I captured one of the tiny little hairstreaks with his wings open. 
Aren’t they pretty? 
The color on the inside is much more vivid than the outside. 
He’s sitting on a spring beauty and in case you didn’t know, spring beauties are only about the size of your thumbnail.


A sparrow on a fence post.


I stopped and visited the aphids again. 
They were gone the next time I came through.



I thought those little brown things on the ever green trees were little pine cones, but they are not. The brown part pops off and there is new growth under it. (Don’t laugh, I didn’t know.)


This is an English plantain. 
They bloom from the bottom up and are a favorite food of the rabbits!


This is a small green flower in a shrub of some sort. 


Honeysuckle!


An iris after the rain. These flowers are also called flags.


Don’t know.


Almost stepped on him getting flower pictures. 


You know something?
I have seen this flower before — lots of times even — but I thought I’d missed its bloom and now it was gone and all droopy.
I was wrong.
This is how this wildflower looks and it is called a bellwort. 
With his head all droopy like this, they say the flowers are nodding.


Do you think this hurts the tree?


Trumpet honeysuckle in bloom.

Data provided:
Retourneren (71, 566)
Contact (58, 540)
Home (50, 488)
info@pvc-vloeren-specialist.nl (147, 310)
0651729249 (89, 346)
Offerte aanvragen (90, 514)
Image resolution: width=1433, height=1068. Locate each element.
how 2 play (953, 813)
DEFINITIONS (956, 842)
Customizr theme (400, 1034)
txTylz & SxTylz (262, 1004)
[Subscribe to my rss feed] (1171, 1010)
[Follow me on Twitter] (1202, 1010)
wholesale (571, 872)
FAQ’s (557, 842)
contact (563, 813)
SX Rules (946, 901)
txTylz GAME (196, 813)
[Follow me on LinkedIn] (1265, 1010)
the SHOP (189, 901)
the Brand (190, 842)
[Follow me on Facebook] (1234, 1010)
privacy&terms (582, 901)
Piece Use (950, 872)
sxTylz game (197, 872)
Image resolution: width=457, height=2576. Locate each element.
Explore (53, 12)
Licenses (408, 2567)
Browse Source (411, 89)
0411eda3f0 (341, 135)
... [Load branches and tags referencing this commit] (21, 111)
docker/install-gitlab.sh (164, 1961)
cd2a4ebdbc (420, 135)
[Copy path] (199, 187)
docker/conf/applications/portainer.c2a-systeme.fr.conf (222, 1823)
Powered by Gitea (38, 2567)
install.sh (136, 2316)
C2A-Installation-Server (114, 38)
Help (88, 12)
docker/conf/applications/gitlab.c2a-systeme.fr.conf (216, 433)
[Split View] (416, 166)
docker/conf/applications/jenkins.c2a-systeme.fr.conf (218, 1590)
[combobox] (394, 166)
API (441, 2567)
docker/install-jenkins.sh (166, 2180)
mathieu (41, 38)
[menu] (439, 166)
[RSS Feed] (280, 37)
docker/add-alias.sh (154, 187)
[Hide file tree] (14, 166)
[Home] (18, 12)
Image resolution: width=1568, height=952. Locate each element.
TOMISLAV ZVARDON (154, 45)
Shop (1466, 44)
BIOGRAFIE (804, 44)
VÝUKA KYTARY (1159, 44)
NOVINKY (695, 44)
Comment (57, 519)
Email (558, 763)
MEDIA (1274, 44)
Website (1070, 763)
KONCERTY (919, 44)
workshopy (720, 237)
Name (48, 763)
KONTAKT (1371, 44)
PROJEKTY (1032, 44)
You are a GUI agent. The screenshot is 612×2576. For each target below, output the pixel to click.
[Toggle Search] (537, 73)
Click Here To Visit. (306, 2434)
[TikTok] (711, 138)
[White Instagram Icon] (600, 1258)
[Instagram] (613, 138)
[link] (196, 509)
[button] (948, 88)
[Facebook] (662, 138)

Study questions:
**A)** Rewrite the paragraph of the nature photo captions that begins "I captured one of the tiny little hairstreaks" in fewer words, keeping its main facts.
**B)** Write the next few captions of the nature photo captions, following on from "Trumpet honeysuckle in bloom."

Your responses:
**A)** A tiny hairstreak was photographed with its wings open. Its inner wings are much more brightly colored than the outside. It is resting on a spring beauty, a flower only about the size of a thumbnail.

**B)**
I wonder how I can transplant some to my mountain home? 
I wonder if that is even a good idea. I wouldn’t want to loose another invasive species. 
I’ll have to Google it.  


This one has a couple of names. 
We call it pussytoes but it is also called Indian tobacco. 
The plants are either male or female and the girls get a little touch of crimson. 
Yay for girls! 
This wildflower is in the same family with daisies and sunflowers.


I have walked this route many, many, many times over the years and never saw this wildflower before! 
It is called wood betony and is a common lousewort. 
It is usually light yellow but can be tinged with pink or purple. 
It might not surprise you to know that this wildflower is in the snapdragon family.



White clover.


This little wildflower is little and I mean little! 
“How little is it?” you ask. 
Here is a picture for perspective. 
Here it is next to a yellow buttercup and you know buttercups are little. 
“What is it?” you ask.
This cracks me up. It’s called corn salad and it’s an herb.



Fooled me — until I got closer. 



Don’t know.


 Hairstreak.


An assassin bug on a honeysuckle. 


This one is called black medic and is in the pea family.



This is one of the many varieties of buttercups called Harvey’s buttercup.


My attempt to capture a dragonfly in flight. 
Do you see what is lurking in the water under him?



A daddy long legs, or harvestmen spider on an un-bloomed bergamot. 
I love the bergamot and can’t wait for it to open.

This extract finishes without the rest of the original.